Instrucciones de trabajo
Reformule en forma de lista el párrafo del texto sobre la democracia que comienza con «Recuperar el orgullo de la democracia». Conserve sus ideas principales.

La democracia está muy desacreditada porque el capitalismo más avaricioso ha borrado la soberanía popular, y las decisiones no se toman en nombre del bienestar de los ciudadanos, y el derecho internacional es una humillación constante de los valores humanos, y los bancos controlan la información, y la Mentira y la Verdad han abandonado a la razón de Estado para instalarse en la razón de los especuladores. Todo esto es verdad, pero la respuesta no puede ser el regreso del irracionalismo, la desarticulación de la política, la posverdad, los papados y el exterminio.
Recuperar el orgullo de la democracia es comprender que existe otro lado de la modernidad, un vocabulario de conquistas reales que se basa en palabras como justicia, igualdad, libertad y fraternidad. Frente al sinsentido y la liquidación de la historia, necesitamos devolverle la verdad, su melancolía optimista al relato humano. La política debe reconquistar el Estado, superar el poema surrealista del neoliberalismo.
La democracia no debe olvidar su orgullo. Y para eso es necesario que recupere el sentido de su vocabulario. Es la precaución decisiva. Más que las alambradas en las fronteras, se trata de devolverle su sentido a palabras como libertad, igualdad, fraternidad y justicia. Y también a la palabra verdad. Por encima de los pliegues del cinismo, por encima de las ambiciones dañinas de los dogmas, por encima de todo lo que puede ser deconstruido en reconocimiento de cada perspectiva, la democracia debe recuperar su orgullo y escribir la palabra verdad, aunque sea con minúscula, porque así la escriben los que no quieren mentir. Creerse en posesión de la Verdad es peligroso, pero también ha resultado muy peligroso abandonar la voluntad de no mentir.

Registros de datos

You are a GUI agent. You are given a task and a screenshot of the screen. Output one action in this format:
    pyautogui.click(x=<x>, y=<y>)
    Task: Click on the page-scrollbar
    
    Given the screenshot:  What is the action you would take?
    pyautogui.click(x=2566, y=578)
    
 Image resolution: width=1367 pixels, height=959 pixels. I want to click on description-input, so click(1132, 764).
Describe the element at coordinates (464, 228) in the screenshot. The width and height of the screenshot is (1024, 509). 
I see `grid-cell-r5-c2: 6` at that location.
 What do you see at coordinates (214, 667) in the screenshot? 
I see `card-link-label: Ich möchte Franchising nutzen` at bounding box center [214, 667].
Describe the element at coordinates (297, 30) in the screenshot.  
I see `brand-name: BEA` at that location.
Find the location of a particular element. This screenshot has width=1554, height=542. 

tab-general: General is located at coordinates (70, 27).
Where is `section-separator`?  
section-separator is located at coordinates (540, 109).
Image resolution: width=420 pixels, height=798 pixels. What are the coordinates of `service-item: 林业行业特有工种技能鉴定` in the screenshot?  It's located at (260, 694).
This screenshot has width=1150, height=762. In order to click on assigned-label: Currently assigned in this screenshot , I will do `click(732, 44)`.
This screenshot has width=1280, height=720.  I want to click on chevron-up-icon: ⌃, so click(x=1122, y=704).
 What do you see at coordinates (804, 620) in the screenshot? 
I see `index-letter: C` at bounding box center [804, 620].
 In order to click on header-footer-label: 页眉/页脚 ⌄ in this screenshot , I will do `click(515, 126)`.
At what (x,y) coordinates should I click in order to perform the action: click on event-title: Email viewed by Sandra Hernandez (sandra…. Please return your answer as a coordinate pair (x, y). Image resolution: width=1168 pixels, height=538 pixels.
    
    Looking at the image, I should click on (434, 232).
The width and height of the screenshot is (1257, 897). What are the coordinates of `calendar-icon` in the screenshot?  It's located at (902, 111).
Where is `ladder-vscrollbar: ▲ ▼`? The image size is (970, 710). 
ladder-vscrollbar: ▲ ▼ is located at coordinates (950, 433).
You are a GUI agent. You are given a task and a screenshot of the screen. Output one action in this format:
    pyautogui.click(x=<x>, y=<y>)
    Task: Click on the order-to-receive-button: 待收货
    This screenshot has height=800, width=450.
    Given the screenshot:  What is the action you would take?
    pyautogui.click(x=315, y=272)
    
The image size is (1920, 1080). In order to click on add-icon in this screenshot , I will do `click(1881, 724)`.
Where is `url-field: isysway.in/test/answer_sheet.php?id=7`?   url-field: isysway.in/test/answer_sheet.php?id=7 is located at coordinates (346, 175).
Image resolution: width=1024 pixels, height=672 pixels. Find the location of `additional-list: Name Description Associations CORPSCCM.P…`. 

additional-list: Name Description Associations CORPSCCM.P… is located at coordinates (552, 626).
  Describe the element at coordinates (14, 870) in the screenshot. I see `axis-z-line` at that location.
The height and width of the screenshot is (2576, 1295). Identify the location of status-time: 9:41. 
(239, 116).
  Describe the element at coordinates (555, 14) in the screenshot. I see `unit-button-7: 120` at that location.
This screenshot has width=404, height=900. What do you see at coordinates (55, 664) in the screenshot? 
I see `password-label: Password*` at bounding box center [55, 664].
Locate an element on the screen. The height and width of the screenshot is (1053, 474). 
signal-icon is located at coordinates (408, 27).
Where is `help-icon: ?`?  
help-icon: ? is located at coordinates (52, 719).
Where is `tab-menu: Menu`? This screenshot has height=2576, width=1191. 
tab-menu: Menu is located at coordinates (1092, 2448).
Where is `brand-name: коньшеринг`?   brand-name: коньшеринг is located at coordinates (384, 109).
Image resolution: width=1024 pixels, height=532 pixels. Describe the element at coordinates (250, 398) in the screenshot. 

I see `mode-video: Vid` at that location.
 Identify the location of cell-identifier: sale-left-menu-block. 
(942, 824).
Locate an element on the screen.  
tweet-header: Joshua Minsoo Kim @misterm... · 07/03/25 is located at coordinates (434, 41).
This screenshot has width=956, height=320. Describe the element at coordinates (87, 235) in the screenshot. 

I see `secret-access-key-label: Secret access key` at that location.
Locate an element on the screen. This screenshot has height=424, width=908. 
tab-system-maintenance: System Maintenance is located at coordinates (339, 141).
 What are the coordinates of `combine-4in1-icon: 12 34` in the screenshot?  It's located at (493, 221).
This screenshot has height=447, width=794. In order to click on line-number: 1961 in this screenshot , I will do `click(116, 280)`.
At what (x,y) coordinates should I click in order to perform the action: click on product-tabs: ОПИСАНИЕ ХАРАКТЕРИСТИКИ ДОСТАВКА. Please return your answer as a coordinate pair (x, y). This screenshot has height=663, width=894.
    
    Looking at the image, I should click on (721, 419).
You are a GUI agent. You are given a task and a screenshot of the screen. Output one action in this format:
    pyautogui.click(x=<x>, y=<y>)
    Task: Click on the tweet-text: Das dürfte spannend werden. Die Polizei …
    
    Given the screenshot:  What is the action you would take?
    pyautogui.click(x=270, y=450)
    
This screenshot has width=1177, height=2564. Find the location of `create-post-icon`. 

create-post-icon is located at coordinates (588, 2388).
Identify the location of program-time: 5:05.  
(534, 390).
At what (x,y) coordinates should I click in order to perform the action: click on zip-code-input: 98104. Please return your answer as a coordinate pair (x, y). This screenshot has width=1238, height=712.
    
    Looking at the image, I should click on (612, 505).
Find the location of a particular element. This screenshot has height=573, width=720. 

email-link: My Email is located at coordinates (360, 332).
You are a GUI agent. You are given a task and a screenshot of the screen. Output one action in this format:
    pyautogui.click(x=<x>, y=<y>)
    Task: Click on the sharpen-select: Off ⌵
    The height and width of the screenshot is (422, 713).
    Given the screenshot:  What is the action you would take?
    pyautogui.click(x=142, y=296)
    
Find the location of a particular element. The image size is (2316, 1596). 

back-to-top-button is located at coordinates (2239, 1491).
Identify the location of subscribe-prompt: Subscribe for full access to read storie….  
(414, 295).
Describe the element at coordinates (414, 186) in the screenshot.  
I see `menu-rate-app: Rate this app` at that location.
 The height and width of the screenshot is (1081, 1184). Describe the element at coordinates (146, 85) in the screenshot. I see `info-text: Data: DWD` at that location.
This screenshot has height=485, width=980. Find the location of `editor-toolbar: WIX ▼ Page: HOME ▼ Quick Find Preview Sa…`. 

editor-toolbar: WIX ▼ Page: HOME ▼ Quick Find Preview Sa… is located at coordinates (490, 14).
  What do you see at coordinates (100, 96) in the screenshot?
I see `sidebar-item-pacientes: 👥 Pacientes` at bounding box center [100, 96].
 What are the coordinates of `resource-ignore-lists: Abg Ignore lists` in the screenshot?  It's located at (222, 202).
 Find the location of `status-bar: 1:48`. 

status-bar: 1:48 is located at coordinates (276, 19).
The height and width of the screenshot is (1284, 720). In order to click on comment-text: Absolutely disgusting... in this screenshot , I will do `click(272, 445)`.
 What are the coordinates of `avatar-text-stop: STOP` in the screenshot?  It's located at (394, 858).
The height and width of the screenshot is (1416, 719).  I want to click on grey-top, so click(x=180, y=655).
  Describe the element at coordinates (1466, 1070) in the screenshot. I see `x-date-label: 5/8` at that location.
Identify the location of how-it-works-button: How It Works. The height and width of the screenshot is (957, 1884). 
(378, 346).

Respuesta del ejercicio
- Recuperar el orgullo de la democracia exige comprender que la modernidad tiene otro lado: un vocabulario de conquistas reales basado en la justicia, la igualdad, la libertad y la fraternidad.
- Frente al sinsentido y la liquidación de la historia, es necesario devolver al relato humano la verdad y su melancolía optimista.
- La política debe reconquistar el Estado y superar el poema surrealista del neoliberalismo.